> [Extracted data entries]
-=-=-
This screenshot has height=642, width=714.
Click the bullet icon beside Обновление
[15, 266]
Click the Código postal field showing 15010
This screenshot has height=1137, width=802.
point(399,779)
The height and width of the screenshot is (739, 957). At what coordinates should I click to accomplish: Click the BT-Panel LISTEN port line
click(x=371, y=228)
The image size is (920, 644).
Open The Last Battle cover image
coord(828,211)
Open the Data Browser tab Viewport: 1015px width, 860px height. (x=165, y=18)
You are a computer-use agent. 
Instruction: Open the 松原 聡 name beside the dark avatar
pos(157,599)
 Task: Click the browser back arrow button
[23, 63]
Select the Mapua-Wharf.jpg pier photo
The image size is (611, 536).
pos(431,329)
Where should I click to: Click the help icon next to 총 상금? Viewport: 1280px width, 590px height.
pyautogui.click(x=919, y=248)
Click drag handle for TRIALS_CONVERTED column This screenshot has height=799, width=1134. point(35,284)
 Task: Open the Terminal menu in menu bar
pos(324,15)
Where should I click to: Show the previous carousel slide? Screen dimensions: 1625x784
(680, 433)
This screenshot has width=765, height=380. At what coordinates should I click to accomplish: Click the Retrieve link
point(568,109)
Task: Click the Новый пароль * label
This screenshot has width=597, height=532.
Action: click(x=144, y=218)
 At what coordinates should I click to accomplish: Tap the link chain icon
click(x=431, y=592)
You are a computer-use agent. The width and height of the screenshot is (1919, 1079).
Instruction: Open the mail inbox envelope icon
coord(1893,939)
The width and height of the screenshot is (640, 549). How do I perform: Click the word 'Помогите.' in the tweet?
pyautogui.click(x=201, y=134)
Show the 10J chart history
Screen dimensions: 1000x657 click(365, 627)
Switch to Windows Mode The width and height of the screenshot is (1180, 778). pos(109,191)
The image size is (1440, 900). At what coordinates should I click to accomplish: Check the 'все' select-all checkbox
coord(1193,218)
-=-=-
> [What the task asks] All lines from the one containing "Show the 10J chart history" down to the final line above are to be restated word for word; leave out the rest.

> [Written solution]
Show the 10J chart history
Screen dimensions: 1000x657 click(365, 627)
Switch to Windows Mode The width and height of the screenshot is (1180, 778). pos(109,191)
The image size is (1440, 900). At what coordinates should I click to accomplish: Check the 'все' select-all checkbox
coord(1193,218)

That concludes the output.